Chief Justice of Jammu & Kashmir and Ladakh High Court
- In office 27 September 2024 – 9 April 2025
- Nominated by: Dhananjaya Y. Chandrachud
- Appointed by: Droupadi Murmu
- Preceded by: N. Kotiswar Singh
- Succeeded by: Arun Palli Sanjeev Kumar (Acting)

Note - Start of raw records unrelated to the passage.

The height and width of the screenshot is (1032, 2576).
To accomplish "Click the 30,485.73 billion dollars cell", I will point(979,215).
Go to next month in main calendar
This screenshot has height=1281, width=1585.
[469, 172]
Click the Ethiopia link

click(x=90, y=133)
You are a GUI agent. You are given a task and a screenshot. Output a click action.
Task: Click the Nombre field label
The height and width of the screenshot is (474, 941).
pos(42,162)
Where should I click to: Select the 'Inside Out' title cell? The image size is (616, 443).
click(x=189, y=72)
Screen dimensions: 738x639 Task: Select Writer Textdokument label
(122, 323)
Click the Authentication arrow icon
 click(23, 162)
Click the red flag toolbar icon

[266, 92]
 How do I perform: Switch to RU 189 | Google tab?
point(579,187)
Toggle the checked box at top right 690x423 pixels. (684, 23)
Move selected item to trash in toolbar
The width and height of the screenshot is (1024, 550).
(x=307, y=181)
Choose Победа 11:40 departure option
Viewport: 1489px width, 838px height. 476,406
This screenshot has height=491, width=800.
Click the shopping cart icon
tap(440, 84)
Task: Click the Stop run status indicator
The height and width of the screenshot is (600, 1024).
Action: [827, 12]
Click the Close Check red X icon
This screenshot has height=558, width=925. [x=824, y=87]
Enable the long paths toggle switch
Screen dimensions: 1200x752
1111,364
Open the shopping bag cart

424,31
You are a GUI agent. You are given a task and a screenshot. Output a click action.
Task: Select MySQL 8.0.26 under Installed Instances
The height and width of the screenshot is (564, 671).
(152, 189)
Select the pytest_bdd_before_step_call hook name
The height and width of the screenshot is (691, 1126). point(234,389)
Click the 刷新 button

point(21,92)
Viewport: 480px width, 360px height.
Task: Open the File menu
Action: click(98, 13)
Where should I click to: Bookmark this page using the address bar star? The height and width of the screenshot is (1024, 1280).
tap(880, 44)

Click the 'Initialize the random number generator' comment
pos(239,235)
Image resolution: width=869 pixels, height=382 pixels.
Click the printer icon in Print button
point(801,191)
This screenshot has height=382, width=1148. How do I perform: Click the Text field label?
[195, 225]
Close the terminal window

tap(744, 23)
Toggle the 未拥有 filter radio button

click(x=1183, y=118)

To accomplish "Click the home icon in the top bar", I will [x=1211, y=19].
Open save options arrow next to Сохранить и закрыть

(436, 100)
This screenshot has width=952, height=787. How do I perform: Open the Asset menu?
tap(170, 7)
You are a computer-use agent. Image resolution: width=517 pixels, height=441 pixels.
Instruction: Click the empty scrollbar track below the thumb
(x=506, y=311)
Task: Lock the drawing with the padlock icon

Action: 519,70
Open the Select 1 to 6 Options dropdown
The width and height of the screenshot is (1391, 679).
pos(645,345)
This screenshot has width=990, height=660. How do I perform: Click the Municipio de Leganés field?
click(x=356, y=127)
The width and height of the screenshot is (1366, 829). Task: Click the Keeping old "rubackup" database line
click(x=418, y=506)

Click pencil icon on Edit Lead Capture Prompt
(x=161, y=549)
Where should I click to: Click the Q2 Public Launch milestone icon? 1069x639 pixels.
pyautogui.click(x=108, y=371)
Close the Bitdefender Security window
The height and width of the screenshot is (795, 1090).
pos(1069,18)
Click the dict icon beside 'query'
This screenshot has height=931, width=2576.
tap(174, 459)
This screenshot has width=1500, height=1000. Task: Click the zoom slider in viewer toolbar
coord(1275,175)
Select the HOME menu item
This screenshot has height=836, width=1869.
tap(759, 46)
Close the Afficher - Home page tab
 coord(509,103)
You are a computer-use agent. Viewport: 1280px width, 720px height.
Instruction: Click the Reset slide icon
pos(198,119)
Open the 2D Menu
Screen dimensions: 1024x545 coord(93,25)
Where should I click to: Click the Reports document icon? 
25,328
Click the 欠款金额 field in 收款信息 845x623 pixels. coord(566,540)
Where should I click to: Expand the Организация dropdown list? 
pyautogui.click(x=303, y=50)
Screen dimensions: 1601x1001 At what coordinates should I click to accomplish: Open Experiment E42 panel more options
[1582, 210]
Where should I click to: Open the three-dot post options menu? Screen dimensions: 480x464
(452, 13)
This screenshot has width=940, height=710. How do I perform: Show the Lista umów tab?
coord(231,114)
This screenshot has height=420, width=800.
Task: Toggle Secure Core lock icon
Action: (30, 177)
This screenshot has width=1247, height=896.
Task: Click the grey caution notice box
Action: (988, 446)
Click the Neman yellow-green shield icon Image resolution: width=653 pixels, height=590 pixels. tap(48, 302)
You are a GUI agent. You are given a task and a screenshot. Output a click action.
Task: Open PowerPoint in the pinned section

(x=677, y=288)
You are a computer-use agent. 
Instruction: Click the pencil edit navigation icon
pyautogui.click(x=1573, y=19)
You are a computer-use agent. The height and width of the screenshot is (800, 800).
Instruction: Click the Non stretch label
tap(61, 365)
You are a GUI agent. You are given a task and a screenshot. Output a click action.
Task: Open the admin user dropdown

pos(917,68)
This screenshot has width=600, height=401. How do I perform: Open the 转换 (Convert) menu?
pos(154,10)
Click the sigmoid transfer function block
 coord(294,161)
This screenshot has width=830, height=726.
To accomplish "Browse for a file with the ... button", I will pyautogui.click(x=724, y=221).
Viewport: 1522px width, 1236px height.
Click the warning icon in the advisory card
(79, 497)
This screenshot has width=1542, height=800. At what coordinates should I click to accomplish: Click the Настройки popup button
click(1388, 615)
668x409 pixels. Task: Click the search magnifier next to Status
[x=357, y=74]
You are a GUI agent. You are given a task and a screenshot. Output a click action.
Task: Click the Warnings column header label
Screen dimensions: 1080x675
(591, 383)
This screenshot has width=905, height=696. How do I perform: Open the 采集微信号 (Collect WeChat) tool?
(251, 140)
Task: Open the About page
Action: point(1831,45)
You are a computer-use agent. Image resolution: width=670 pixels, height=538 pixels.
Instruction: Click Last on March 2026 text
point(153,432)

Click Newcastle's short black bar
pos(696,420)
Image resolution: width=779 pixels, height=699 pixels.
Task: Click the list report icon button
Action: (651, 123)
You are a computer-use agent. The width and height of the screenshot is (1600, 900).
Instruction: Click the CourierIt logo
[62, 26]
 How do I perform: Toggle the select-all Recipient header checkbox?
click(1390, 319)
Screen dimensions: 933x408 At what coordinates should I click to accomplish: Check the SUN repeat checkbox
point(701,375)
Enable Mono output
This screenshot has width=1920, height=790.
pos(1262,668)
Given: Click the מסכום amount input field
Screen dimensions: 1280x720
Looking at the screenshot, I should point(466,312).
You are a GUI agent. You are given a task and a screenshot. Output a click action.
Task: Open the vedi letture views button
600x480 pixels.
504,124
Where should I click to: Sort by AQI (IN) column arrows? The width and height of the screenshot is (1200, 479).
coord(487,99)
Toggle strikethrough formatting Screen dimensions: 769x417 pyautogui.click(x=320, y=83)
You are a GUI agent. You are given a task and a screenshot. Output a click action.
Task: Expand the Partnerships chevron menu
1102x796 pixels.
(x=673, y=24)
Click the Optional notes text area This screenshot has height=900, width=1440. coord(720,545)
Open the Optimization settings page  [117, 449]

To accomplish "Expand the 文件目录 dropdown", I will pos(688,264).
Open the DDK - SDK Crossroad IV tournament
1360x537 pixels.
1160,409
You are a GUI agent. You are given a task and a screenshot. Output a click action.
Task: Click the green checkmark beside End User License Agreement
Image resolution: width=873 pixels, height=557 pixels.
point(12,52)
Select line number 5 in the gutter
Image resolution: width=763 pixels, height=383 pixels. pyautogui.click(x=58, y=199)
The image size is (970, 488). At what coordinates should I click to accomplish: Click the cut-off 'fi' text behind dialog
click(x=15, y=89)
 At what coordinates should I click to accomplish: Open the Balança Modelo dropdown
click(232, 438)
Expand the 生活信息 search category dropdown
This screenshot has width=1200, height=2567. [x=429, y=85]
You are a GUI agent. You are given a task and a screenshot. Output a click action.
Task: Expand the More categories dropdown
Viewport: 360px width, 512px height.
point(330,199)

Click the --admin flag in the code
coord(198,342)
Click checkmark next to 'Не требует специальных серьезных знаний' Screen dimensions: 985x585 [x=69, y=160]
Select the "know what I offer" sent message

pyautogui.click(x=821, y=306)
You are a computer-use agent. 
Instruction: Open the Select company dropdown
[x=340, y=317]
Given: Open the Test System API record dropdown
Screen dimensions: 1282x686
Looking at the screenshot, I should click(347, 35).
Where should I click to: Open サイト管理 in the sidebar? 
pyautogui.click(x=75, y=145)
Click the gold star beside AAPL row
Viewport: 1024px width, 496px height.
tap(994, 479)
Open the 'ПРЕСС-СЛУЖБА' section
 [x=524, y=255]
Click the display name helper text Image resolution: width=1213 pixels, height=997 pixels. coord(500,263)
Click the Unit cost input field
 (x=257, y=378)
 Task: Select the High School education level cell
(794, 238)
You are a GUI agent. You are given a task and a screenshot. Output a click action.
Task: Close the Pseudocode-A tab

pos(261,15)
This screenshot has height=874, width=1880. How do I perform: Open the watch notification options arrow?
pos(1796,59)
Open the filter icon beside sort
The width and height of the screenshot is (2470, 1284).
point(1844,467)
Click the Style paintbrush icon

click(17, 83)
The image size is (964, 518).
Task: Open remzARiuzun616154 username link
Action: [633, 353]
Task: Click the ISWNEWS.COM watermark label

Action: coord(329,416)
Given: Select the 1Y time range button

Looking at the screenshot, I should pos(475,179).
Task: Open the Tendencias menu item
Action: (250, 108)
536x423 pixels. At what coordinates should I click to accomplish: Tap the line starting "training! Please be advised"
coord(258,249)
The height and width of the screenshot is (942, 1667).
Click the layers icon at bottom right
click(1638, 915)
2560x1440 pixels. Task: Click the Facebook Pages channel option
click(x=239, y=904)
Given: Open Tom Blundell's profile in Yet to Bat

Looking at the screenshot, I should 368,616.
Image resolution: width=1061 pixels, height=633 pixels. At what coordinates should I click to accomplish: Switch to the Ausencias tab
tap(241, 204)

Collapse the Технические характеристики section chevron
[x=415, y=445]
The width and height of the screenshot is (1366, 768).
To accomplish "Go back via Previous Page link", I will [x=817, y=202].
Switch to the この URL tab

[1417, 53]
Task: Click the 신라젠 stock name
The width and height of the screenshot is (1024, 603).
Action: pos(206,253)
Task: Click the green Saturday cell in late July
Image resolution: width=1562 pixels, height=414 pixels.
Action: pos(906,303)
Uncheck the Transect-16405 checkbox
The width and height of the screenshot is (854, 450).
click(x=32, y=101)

Acting Chief Justice of Jammu & Kashmir and Ladakh High Court
- In office 18 July 2024 – 26 September 2024
- Appointed by: Droupadi Murmu
- In office 8 December 2022 – 14 February 2023
- Appointed by: Droupadi Murmu

Judge of Jammu & Kashmir and Ladakh High Court
- In office 8 March 2013 – 26 September 2024
- Nominated by: Altamas Kabir
- Appointed by: Pranab Mukherjee

Personal details
- Born: 10 April 1963 (age 63) Skurbuchan
- Alma mater: University of Jammu

= Tashi Rabstan =

Judge of Jammu & Kashmir and Ladakh High Court

Tashi Rabstan (born 10 April 1963) is a retired Indian judge and a senior advocate practising at the Supreme Court of India. He was the Chief Justice of Jammu & Kashmir and Ladakh High Court. He has also served as Acting Chief Justice of Jammu & Kashmir and Ladakh High Court.

==Career==
He was born on 10 April 1963 at village Skurbuchan, Leh Ladakh. He did his graduation and LL.B from University of Jammu. On 6 March 1990, he was enrolled in Bar Council of Jammu and Kashmir and started practising in Jammu & Kashmir and Ladakh High Court and in various other High Courts. He has served as Standing Counsel for Ladakh Autonomous Hill Development Council, Leh from 1997 to 2005. He was appointed as Central government counsel for Jammu & Kashmir and Ladakh High Court in September 1998. He has also served as panel counsel for Union Public Service Commission from April 2008 to 31 December 2011. He was appointed as an Additional Judge of Jammu & Kashmir and Ladakh High Court on 8 March 2013 and made permanent on 16 May 2014. He has served as Acting Chief Justice of Jammu & Kashmir and Ladakh High Court from 8 December 2022 to 14 February 2023.

He retired on 9 April 2025 upon reaching mandatory retirement age of 62 years for High Court judges.